Model Release Synthesized from 2 sources

The Pelican Test: When Open Beats Closed on Raw Power

Key Points

• Opus 4.7: improved coding, image analysis, less hand-holding
• Qwen3.6-35B-A3B beats Opus 4.7 on pelican benchmark running on MacBook Pro M5
• 20.9GB quantized model ran locally via LM Studio, no API needed
• Mythos Preview is Anthropic's actual flagship, not Opus 4.7
• Open-weight models closing capability gap with closed APIs

References (2)

[1] Anthropic releases Claude Opus 4.7, its most powerful GA model — The Verge AI ↗
[2] Developer Runs Qwen3.6 on Laptop, Beats Claude Opus — Simon Willison's Weblog ↗

Anthropic released Claude Opus 4.7 on Thursday, calling it the company's most powerful "generally available" model to date. Twelve hours later, a developer ran a pelican on a bicycle through a 35-billion-parameter model running on his laptop—and the open-weight contender drew it better than Opus 4.7 could.

That contradiction sits at the heart of a shift the AI industry is only beginning to reckon with. The "most powerful model" title is becoming a moving target, and the direction of movement favors openness.

Opus 4.7's Improvements

To be clear, Opus 4.7 is not a minor update. Anthropic claims meaningful gains in advanced software engineering, complex coding tasks, image analysis, and creative work like generating slides and documents. The company specifically highlights reduced "hand-holding"—fewer iterations needed to get acceptable outputs on challenging engineering problems. For enterprise customers running Anthropic's API, these are concrete productivity gains worth noticing.

But Anthropic itself has already acknowledged the limits of the "most powerful" framing. Earlier this month, the company announced Mythos Preview, a cybersecurity-focused model it explicitly calls its most powerful model overall. Opus 4.7 sits below that ceiling—powerful within its tier, but not the apex. Meanwhile, Qwen3.6-35B-A3B, Alibaba's open-weight release, just ran circles around Opus 4.7 on Simon Willison's now-infamous pelican benchmark, generating a recognizable bicycle frame where Opus 4.7 consistently produced structural nonsense.
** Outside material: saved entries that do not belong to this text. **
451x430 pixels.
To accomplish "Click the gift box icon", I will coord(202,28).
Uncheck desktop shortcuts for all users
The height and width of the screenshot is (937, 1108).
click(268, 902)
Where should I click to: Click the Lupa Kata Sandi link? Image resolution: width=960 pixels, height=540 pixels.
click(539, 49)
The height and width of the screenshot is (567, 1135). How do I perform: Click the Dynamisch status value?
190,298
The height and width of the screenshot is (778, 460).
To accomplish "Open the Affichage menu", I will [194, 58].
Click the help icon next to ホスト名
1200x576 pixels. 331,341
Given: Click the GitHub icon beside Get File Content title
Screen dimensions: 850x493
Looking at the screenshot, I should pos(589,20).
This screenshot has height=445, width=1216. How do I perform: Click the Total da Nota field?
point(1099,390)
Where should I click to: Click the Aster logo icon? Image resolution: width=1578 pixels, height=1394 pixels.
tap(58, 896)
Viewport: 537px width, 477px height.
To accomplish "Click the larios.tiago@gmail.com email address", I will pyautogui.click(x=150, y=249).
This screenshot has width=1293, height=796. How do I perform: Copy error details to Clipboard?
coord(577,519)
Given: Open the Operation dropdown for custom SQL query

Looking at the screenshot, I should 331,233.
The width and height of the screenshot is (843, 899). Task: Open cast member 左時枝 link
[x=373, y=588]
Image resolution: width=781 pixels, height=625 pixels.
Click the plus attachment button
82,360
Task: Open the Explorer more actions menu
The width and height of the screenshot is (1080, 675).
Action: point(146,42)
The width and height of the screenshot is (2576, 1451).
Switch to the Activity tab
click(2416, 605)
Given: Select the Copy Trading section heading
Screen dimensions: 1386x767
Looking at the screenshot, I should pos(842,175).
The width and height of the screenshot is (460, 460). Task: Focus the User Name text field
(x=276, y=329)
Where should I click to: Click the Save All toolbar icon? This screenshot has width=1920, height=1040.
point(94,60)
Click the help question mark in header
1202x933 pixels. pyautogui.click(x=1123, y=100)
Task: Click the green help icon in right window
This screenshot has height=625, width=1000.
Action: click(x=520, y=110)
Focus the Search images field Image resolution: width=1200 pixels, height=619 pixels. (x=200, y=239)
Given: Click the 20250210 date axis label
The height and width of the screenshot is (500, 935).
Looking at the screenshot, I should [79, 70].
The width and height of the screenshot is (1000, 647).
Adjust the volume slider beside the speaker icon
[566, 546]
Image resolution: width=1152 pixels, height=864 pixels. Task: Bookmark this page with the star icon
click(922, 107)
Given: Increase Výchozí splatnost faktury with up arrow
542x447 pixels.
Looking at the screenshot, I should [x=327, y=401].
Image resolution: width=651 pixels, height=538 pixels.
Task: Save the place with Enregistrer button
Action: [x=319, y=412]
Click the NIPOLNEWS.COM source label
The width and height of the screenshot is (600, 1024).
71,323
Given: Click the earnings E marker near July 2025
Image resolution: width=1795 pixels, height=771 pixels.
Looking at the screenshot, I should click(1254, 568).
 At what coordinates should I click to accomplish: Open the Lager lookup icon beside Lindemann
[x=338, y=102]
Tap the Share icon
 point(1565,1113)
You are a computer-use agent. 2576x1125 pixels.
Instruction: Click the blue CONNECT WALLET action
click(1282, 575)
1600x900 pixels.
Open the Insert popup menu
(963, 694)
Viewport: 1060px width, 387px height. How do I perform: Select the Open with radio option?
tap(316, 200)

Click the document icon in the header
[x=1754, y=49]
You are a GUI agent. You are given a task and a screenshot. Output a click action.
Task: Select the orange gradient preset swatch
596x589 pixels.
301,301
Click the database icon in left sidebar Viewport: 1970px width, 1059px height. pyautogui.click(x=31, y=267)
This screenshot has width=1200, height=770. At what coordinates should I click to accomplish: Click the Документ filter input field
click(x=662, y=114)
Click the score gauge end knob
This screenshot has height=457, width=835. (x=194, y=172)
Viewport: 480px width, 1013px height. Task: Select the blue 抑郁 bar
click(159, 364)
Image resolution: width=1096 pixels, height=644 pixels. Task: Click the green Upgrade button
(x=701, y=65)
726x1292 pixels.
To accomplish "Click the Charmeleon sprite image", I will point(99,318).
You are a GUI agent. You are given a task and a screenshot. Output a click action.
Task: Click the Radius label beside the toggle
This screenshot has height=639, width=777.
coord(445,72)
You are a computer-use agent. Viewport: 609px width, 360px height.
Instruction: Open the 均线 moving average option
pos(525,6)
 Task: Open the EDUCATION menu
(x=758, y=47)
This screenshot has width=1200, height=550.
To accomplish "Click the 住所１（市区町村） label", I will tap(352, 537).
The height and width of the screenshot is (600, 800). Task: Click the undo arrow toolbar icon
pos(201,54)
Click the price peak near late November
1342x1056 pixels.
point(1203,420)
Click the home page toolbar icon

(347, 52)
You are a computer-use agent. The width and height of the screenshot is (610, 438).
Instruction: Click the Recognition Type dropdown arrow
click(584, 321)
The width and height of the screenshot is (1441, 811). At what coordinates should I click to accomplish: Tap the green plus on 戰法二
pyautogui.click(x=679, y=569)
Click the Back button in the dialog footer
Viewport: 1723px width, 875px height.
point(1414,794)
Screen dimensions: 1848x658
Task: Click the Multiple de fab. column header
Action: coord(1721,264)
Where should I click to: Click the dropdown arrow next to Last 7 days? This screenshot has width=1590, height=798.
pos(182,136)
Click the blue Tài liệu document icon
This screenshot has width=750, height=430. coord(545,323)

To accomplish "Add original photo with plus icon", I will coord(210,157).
The pelican test is absurd. It is also instructive.

What Local Gets You

Willison ran Qwen3.6 on a MacBook Pro M5 using LM Studio, with the model quantized to 20.9GB. No API costs. No data leaving his machine. No rate limits. The model fit in his pocket and outperformed a cloud-hosted frontier model on a visual task.

This is not an isolated party trick. It represents a trajectory. Open-weight models have closed the capability gap with closed APIs faster than most predictions suggested. Qwen3.6's performance on image tasks—long considered a weakness of smaller models—suggests that architectural improvements and training data quality are doing the heavy lifting that parameter count used to do alone.

For developers, researchers, and cost-sensitive teams, this changes the calculus. "Should we use the most capable model?" is giving way to "Should we use the most capable model we can run ourselves?" The answer increasingly leans toward self-hosting.

The Definition Game

Anthropic's positioning of Opus 4.7 as "generally available" matters here. It signals reliability, enterprise support, and predictable pricing—things open-weight models still struggle to offer consistently. A researcher running experiments on a laptop and an enterprise deploying at scale face different constraints. Closed models trade flexibility for assurance.

But that trade-off is eroding. As open-weight models gain parity on task-specific benchmarks, the "most powerful" title increasingly belongs to whoever publishes the best leaderboard result on any given day. Today that's Qwen3.6 on pelicans. Tomorrow it might be something else.

The model that runs locally, privately, and cheaply is winning hearts even when it cannot yet win every contest. That is the paradox Anthropic's release inadvertently exposes: the flagship grows taller precisely as the deck chair of local capability rises toward it.